DESCRIPTION OF THE TASK: Transcribe exactly, and only, the lines from the one with "The image size" through the end of the records below, including both of those lines. Skip all pictures.

Collected data:

- Opening Delimiter -

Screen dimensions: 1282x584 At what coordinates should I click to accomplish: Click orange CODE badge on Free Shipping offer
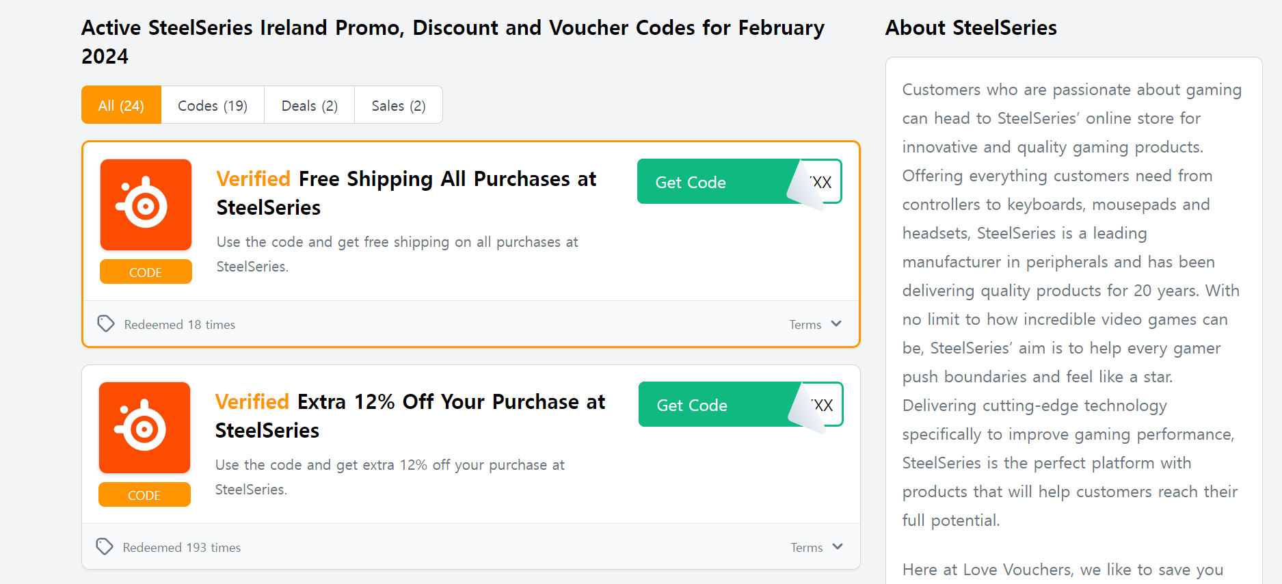coord(146,272)
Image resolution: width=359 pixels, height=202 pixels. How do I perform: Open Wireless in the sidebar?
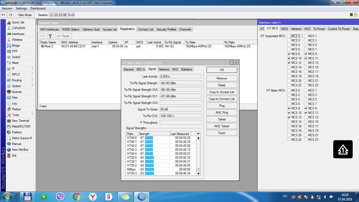[17, 40]
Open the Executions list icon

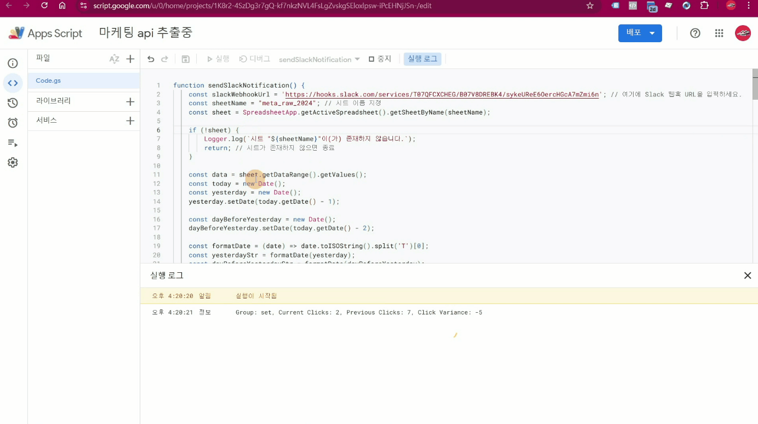tap(13, 143)
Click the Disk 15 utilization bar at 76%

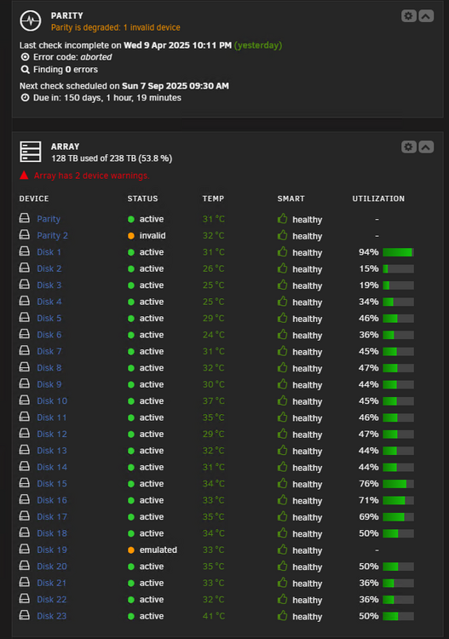click(x=398, y=484)
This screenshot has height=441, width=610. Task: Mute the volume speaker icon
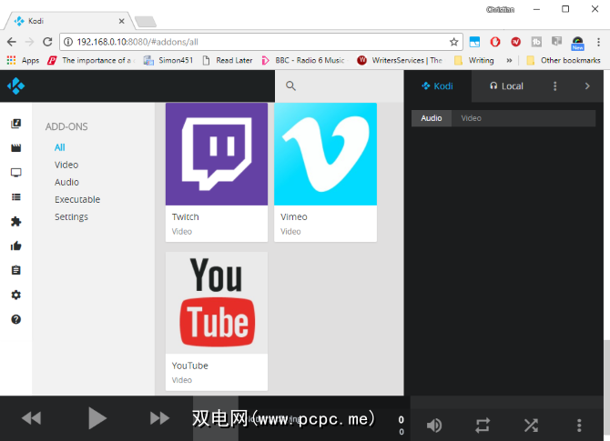pos(434,425)
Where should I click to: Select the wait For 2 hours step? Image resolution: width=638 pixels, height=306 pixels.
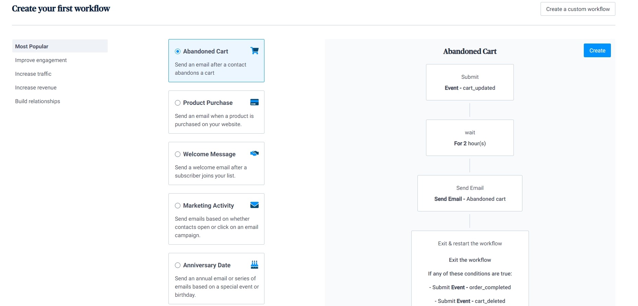tap(470, 138)
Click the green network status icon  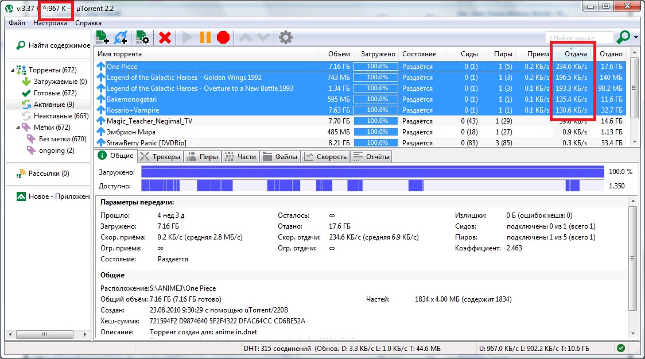coord(621,348)
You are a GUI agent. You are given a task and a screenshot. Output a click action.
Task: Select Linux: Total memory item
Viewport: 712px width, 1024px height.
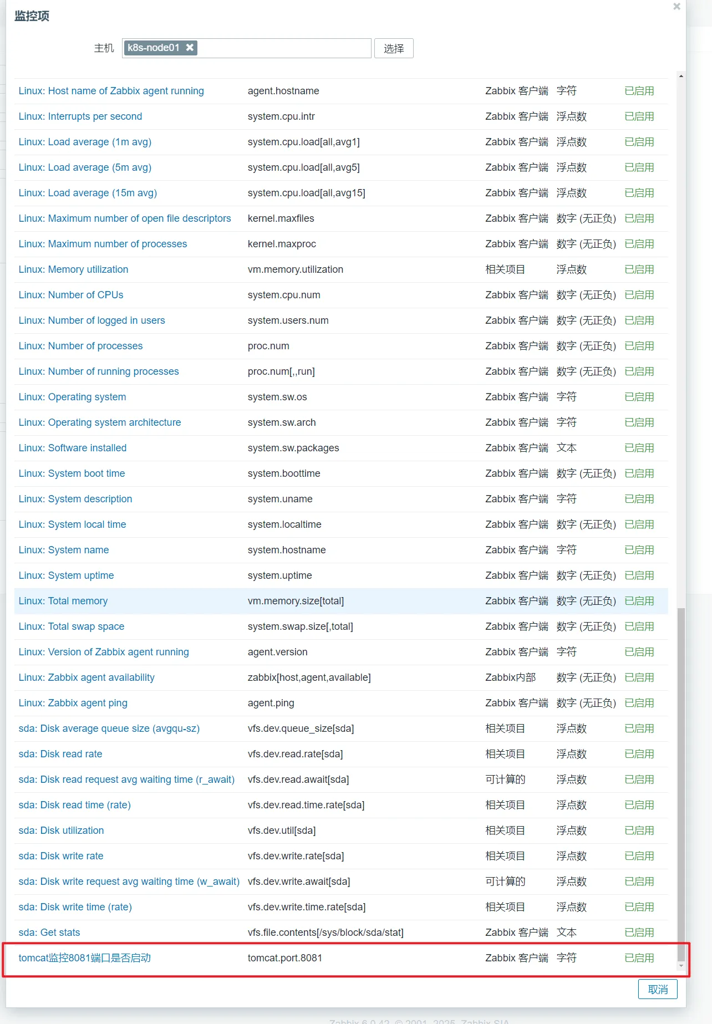63,601
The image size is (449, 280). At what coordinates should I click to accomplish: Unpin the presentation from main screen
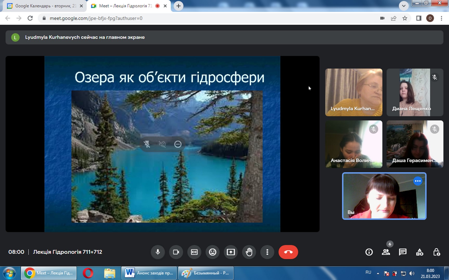click(147, 144)

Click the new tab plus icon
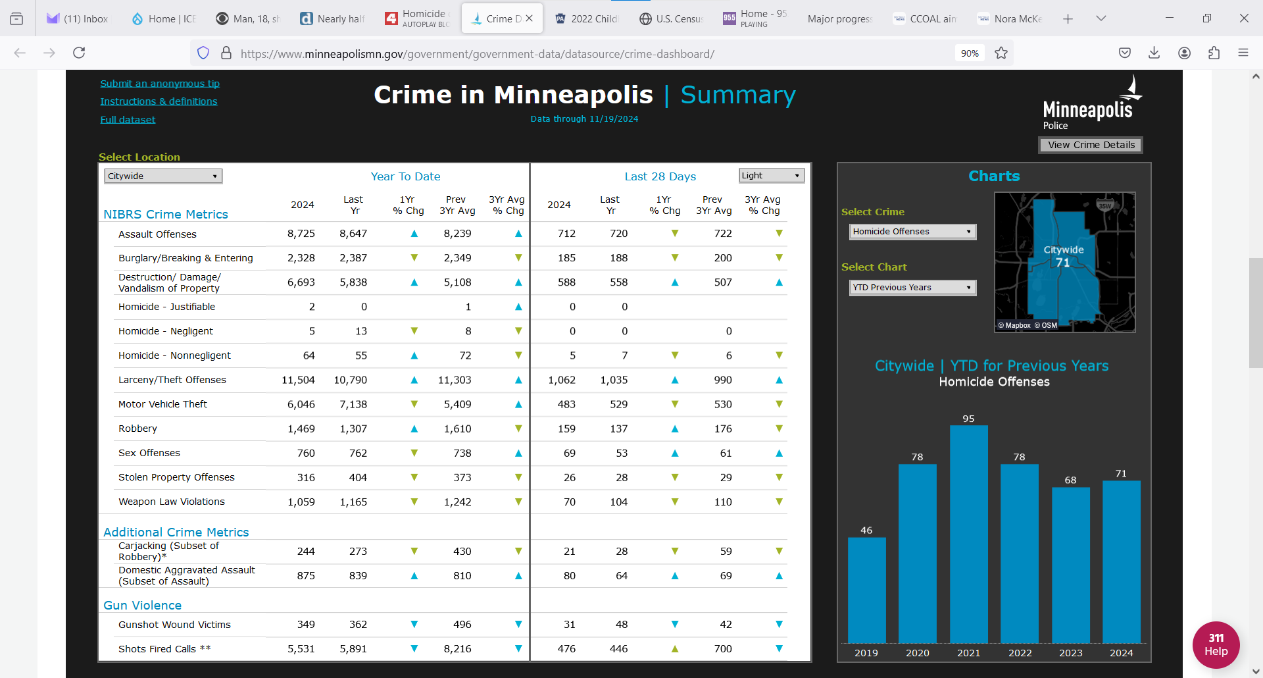[x=1068, y=18]
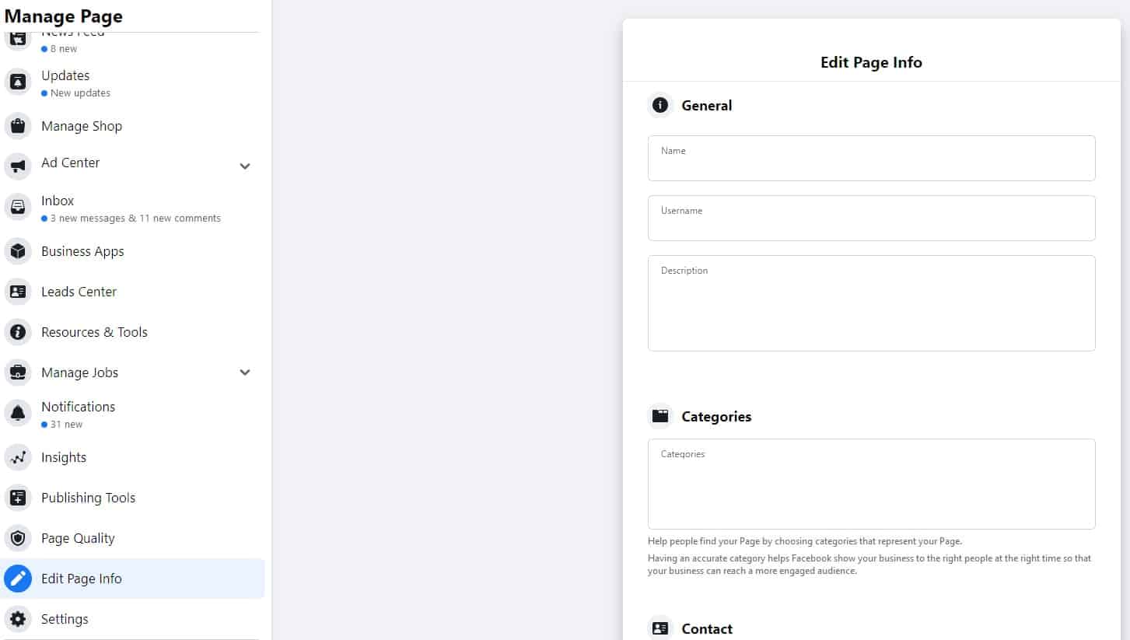Image resolution: width=1130 pixels, height=640 pixels.
Task: Open the Settings gear icon
Action: point(18,619)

- Closing Delimiter -

ANSWER TO THIS EXERCISE:
The image size is (449, 280). At what coordinates should I click to accomplish: Unpin the presentation from main screen
click(147, 144)

Click the new tab plus icon
[x=1068, y=18]
Image resolution: width=1130 pixels, height=640 pixels.
Task: Open the Settings gear icon
Action: point(18,619)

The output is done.